A technical death metal band is a unique specimen. There are oceans of musicians capable of shredding your guts out, but far fewer who can lay down mind bending pyrotechnics while also crafting a creative, compelling, and captivating product.
When I reviewed Cosmogenesis, the second album from German tech death lords Obscura in 2009, I was less than impressed. Admittedly, I'm not huge on the genre, but I saw it as little more than technical spammery with much to be desired in heart and soul.
I advised the band to take its songwriting as seriously as it did its instrumentation.
Lo and behold, it seems they listened.
The band's new album isn't a success because it lacks for highly technical guitar and drum parts - trust me, there's still plenty of those. Rather, Omnivium shines due to its sense of variety.
Think of it this way: Cosmogenesis is a large slab of meat, naked, with nothing fancy added to it. On Omnivium, the band takes that piece of meat and blends an array of seasonings, spices, and herbs to the mix until it's richly textured and gives off a much a stronger zest.
Acoustic sections, clean vocals, and cleverly arranged melodic breakdowns - these were present in Cosmogenesis, I won't deny. But this time Obscura is able to utilize these tools in a way they weren't able to before.
Rather than focusing on slam and bang, there is an emphasis on trying to change things up so that each song has its own distinct flavor.
Take the opener, Septuagint, for example. It begins with a relaxing, gentle acoustic passage which leads into a neoclassical metal buildup that draws strong parallels to Metallica's "Battery," before charging headlong into an inferno of extreme metal. Not a very original way to open an album, but the riffs are well written. Listening to that acoustic passage is like crack.
This leads into Vortex Omnivium, an all out feast of technical death mastery, which should appeal strongly to fans of Cosmogenesis. After that you get Ocean Gateways, an all out oppressively dark and brutal slab of death metal decked out with continual double bass and bestial vocals that sound as though they could have been pulled from a seance gone horribly wrong.

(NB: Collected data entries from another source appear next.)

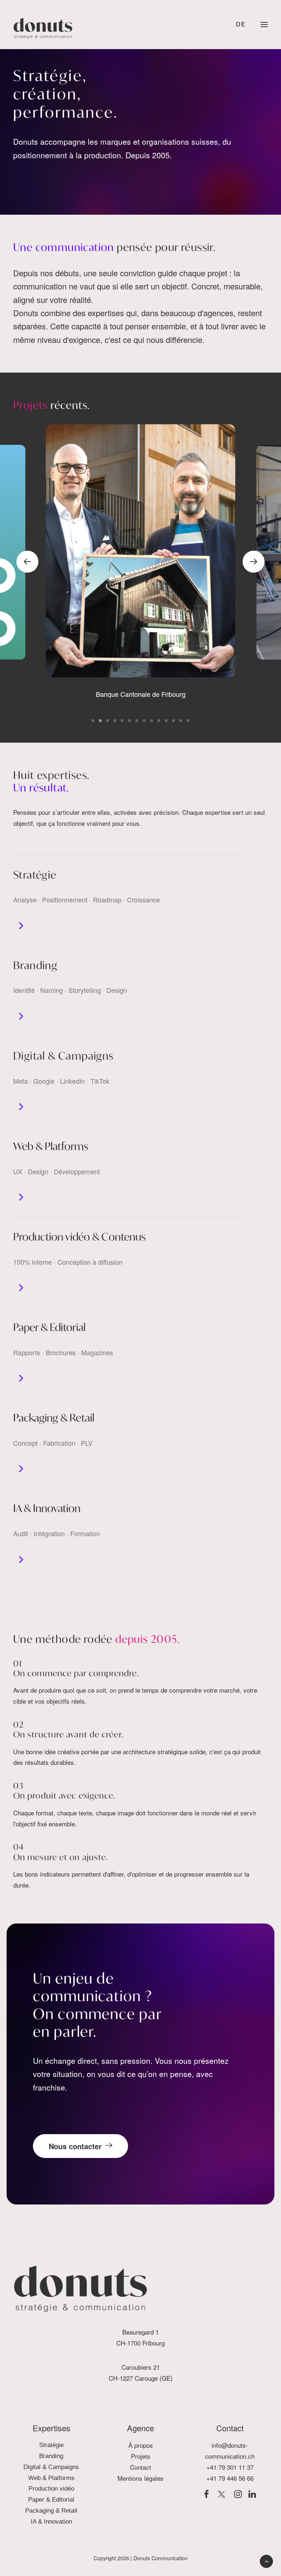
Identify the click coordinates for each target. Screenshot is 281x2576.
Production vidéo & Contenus (79, 1236)
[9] (151, 720)
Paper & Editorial (49, 1327)
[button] (264, 24)
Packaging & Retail (53, 1417)
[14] (187, 720)
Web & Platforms (50, 1146)
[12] (173, 720)
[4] (115, 720)
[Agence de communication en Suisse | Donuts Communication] (43, 28)
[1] (94, 720)
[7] (136, 720)
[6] (129, 720)
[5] (122, 720)
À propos (140, 2445)
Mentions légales (140, 2478)
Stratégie (35, 875)
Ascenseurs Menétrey (140, 694)
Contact (140, 2467)
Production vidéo (51, 2488)
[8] (144, 720)
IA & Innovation (46, 1508)
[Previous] (27, 562)
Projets (140, 2456)
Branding (35, 965)
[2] (100, 720)
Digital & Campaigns (63, 1055)
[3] (107, 720)
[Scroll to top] (266, 2560)
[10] (158, 720)
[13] (180, 720)
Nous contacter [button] (75, 2146)
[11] (166, 720)
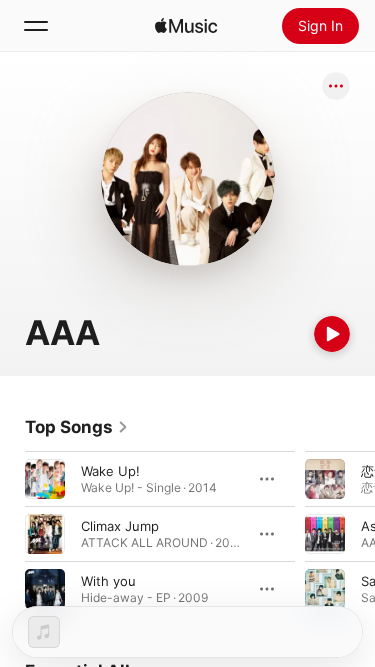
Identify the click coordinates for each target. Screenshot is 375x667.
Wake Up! (110, 471)
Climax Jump (120, 526)
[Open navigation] (36, 26)
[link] (77, 427)
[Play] (332, 334)
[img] (186, 26)
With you (108, 581)
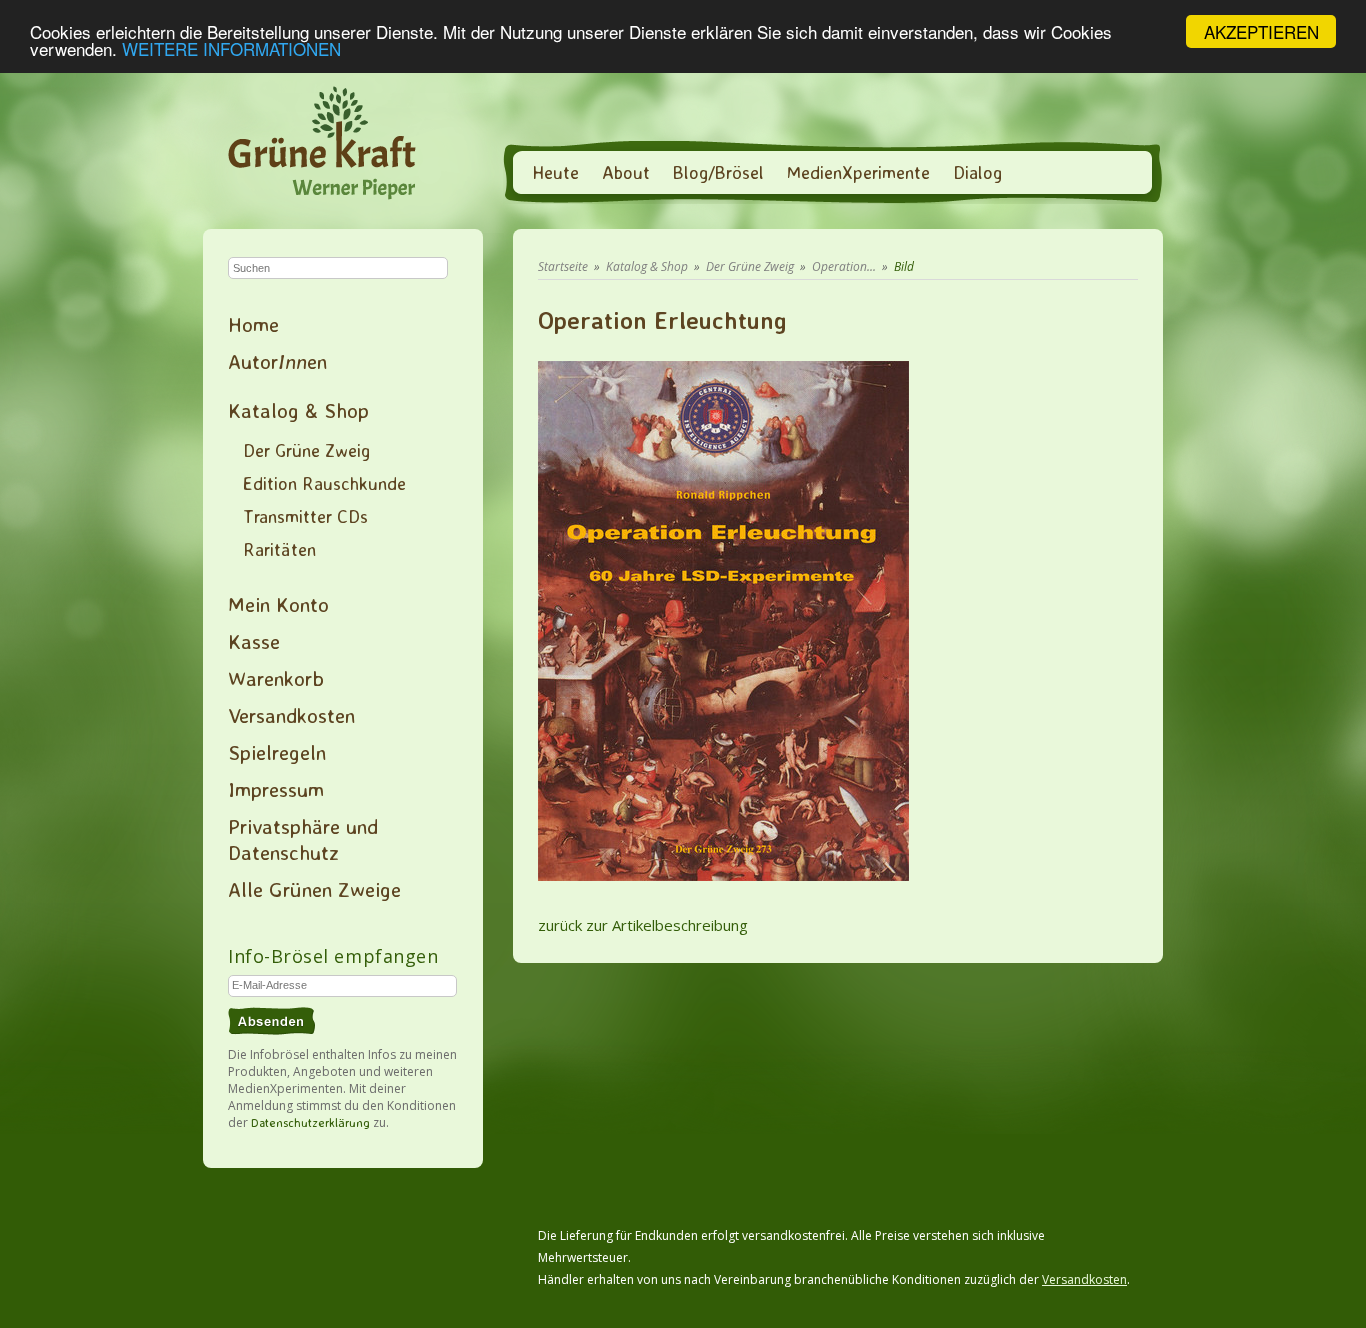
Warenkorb (276, 678)
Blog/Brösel (718, 172)
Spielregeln (277, 752)
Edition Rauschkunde (324, 483)
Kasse (254, 641)
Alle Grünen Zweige (314, 889)
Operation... (844, 266)
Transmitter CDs (305, 516)
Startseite (563, 266)
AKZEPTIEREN (1261, 31)
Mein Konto (278, 604)
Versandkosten (291, 715)
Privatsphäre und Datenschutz (303, 839)
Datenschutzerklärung (310, 1122)
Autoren (277, 361)
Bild (904, 266)
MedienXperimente (858, 172)
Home (253, 324)
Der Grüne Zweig (306, 450)
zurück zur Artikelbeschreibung (643, 925)
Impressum (276, 789)
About (626, 172)
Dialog (977, 172)
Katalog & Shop (298, 410)
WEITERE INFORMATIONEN (231, 49)
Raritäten (279, 549)
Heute (555, 172)
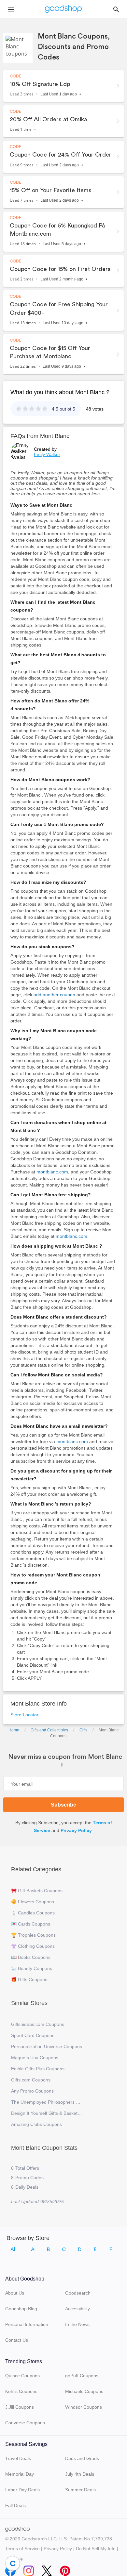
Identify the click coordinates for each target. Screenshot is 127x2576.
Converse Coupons (25, 2422)
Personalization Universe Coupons (46, 2046)
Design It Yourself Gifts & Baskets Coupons (47, 2113)
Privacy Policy (76, 1830)
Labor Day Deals (22, 2489)
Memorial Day (19, 2474)
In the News (77, 2324)
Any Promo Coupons (32, 2091)
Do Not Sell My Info (96, 2548)
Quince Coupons (22, 2375)
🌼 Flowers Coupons (32, 1901)
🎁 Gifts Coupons (29, 1979)
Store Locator (24, 1714)
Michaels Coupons (84, 2391)
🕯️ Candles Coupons (33, 1912)
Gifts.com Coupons (30, 2079)
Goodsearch (78, 2293)
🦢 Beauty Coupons (31, 1968)
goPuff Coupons (81, 2375)
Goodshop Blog (21, 2308)
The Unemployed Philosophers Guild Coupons (47, 2102)
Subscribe (63, 1805)
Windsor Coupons (83, 2407)
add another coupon (54, 994)
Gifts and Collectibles (49, 1730)
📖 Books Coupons (30, 1957)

As always, guitarists Steffen Kummerer and Christian Muenzner, along with the fretless wonder, bassist Jeroen Paul Thesseling, put on a clinic. And don't even me started on drummer Hannes Grossmann.
His mastery of speed, timing, and technicality is such that it is rarely seen even in other tech death bands.It brings to mind the way Mike Sus of Possessed used to sweat it out while playing the Seven Churches album on tour.
Kummerer, who also handles vocals, does a commendable job, though vocal quality isn't the focal point in a work like Omnivium. Kummerer's words drift like whitecaps over an ocean of interlocking riffs and rhythms, sometimes turbulent and hectic, other times slow and grinding, and occasionally peaceful and serene.
And, like last time, the production is still top notch. The lyrics are similar in tone to those of the last album, with an emphasis on a journey through the cosmos.
Cosmogenesis is a well respected album, to be sure, and it's a great work for fans of highly technical death. But Omnivium is much more likely to resonate among metal fans of any background, which should hopefully lead to greater exposure for this band who prove they can shred and write.